On 2 May 2014, Her Honour Justice Ferguson of the Supreme Court of Victoria awarded costs on an indemnity basis in favour of our client, Anthony Elkerton (in his capacity as liquidator of Swan Services Pty Ltd (in liquidation)) as and from 13 January 2014, being the date on which a second Calderbank offer had been made, ordering that the plaintiff (“Central”) pay our client’s costs of the proceeding on a standard basis up to and including 12 January 2014 and on an indemnity basis from 13 January 2014.
Two Calderbank offers had been made on behalf of our client. The first offer was dated 22 July 2013 (made shortly after the proceeding had commenced) and offered payment of $5,000 in full and final satisfaction of Central’s claim. The second offer was dated 13 January 2014 and offered to split the net proceeds from the sale of the four items of equipment our client had in its possession equally, that Central pay 60% of our client’s costs and further, that our client would agree not to pursue a preference claim against Central.

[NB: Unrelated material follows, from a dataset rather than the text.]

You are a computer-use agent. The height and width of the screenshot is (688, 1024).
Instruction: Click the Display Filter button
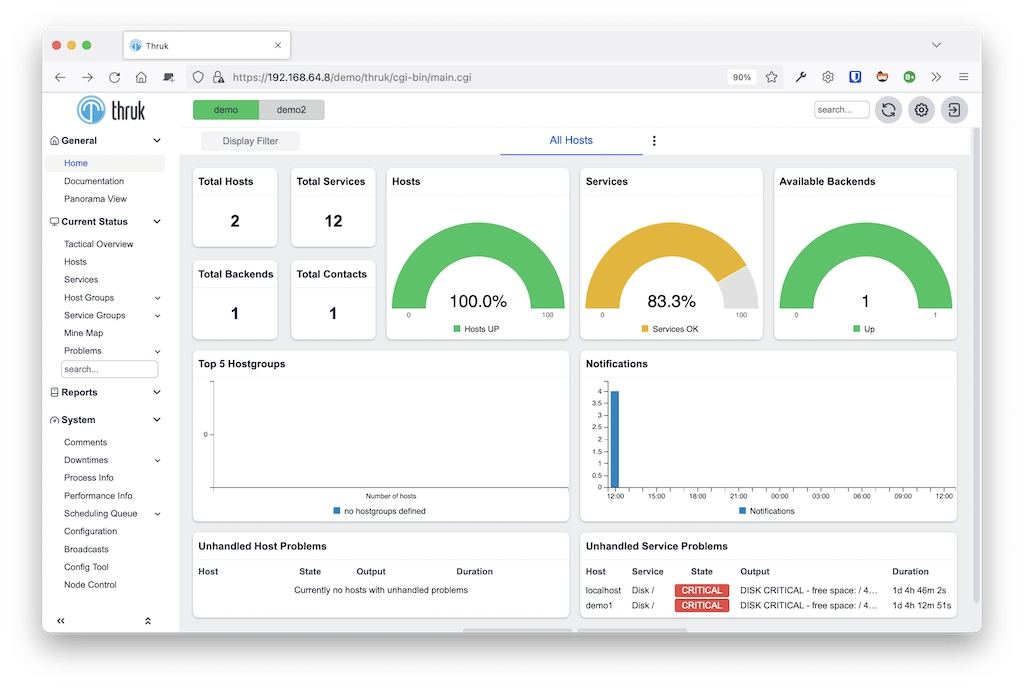249,141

Her Honour found that it was not unreasonable for Central to refuse to accept the first offer as the proceeding was at an early stage at the time; not all of the relevant evidence had been filed, facts had not been agreed, the issues were not clearly defined and in all the circumstances, the strength of the case against Central was uncertain. However, Her Honour found that by the time of the second offer the position had changed – there was an agreed statement of facts, outlines of submissions had been exchanged and the issues were more clearly defined. Her Honour also rejected the novelty of law argument made as part of Central’s costs submissions noting that by the time of the second offer, it was apparent that the initial question to be determined by the Court would be one of contract and incorporation of terms into contracts and that the law in that regard was “settled”. All of these factors made it unreasonable, in Her Honour’s view, not to have accepted the second Calderbank offer. In Her Honour’s view “....the offer was one of real compromise...”.
This decision highlights the Court’s discretion when it comes to awarding indemnity costs and reinforces some of the following matters which you need to bear in mind when making a Calderbank offer:
- The stage of the litigation at which a Calderbank offer is made – is it made at a time when the parties are aware of the relevant facts and issues and the party receiving the offer is in a position to assess the prospects of success?
- Whether the offer represents a genuine or real compromise of the claim;
- Whether the offer is clear and open for acceptance for a reasonable period of time;
- Whether the offer foreshadows an application for indemnity costs in the event of the offer being rejected.
Her Honour’s decision of 7 March 2014 regarding the substantive issues determined in this proceeding is currently the subject of an appeal by Central to the Court of Appeal.